[ExI] 23andME - Company issues: privacy

BillK pharos at gmail.com
Sun Oct 19 18:24:17 UTC 2014


On Sun, Oct 19, 2014 at 5:13 PM, spike wrote:
> The white stuff in this photo is a bodily fluid and it is in the air.
>  Ebola gets in all the bodily fluids.  That big white aerosol cloud in the photo
> would contain viruses if the sneezer is infected.  If a virus can be spread by
> bodily fluids, and saliva is a bodily fluid, and saliva goes airborne every time
> a person sneezes, and anyone in the area inhales that aerosol, then the
> viruses in those droplets enter the bystanders lungs and throat.  We can
> scarcely imagine a more optimal surface for a virus to land: nasal tissues,
> the throat, the bronchioles, the alveoli, all of which are well protected, moist,
> highly vascular tissues, a playground for bacteria and viruses.
>  Please, where did I go wrong in that line of reasoning?
>
> Please, how in the hell can we be so DEAD certain sneezing is not an ebola vector?

It is the size of the particle that makes the difference.
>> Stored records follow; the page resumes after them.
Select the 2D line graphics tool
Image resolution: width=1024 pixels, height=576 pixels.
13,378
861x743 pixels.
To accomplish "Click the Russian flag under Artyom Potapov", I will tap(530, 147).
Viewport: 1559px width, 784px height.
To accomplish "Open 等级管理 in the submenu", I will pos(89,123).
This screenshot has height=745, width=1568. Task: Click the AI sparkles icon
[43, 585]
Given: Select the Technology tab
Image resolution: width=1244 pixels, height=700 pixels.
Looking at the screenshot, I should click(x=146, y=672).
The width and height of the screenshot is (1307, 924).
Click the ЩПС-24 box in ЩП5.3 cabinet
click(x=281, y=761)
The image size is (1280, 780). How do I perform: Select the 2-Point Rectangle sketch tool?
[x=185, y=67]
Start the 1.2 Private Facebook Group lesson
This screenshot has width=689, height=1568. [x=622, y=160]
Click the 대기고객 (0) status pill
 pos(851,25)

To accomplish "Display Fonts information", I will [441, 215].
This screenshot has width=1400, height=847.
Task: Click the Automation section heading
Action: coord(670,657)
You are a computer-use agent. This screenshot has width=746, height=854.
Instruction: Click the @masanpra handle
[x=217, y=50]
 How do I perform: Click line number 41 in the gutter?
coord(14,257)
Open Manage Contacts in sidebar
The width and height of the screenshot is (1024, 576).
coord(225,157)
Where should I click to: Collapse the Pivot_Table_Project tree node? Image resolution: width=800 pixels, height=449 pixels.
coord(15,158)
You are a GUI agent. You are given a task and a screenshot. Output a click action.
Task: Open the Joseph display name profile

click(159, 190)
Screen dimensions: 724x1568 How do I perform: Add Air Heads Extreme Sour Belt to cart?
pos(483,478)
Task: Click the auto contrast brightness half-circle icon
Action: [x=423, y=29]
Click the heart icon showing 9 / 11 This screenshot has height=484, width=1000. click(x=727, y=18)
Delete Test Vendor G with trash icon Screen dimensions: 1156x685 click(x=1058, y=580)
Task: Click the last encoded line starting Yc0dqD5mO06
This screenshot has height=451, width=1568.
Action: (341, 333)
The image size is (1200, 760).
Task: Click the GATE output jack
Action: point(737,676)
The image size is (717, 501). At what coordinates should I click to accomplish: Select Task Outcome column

Airborne
transmission means small particles that can drift in the air for
hours, to be inhaled by passers-by. This applies to diseases like
Influenza, Tuberculosis, Measles, etc.

These airborne particles are too small for the Ebola virus to live in.
Which is why Ebola is not defined as being airborne transmission.

All that being said.......   Ebola lives in vomit, diarrhoea and
saliva which cannot remain airborne. So physical contact with these
fluids is necessary. However, projectile vomiting is so-called for
good reason. Basically, don't go near an Ebola infected patient
without wearing a hazmat suit. And you need to be trained to wear
these. It is a two person task to put one on and to take it off safely
afterwards. And they are incredibly hot inside. The wearing limit is
less than an hour at a time.

So you've got to be a bit of a hero to care for Ebola patients.